- [THE RECORDS]
===

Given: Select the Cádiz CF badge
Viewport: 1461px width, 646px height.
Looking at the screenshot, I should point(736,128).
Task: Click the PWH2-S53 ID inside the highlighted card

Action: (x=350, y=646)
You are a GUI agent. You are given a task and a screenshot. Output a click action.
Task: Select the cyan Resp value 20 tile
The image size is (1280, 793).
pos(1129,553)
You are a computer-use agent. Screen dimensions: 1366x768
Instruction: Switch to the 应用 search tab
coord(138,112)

===

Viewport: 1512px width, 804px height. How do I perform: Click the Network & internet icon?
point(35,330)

===

- [WHAT YOU HAVE TO DO] Among the records above, repeat exactly the line with "Viewport: 1461px width, 646px height.", the line with "You are a computer-use", and every line in between, and only those.

- [RESULT]
Viewport: 1461px width, 646px height.
Looking at the screenshot, I should point(736,128).
Task: Click the PWH2-S53 ID inside the highlighted card

Action: (x=350, y=646)
You are a GUI agent. You are given a task and a screenshot. Output a click action.
Task: Select the cyan Resp value 20 tile
The image size is (1280, 793).
pos(1129,553)
You are a computer-use agent. Screen dimensions: 1366x768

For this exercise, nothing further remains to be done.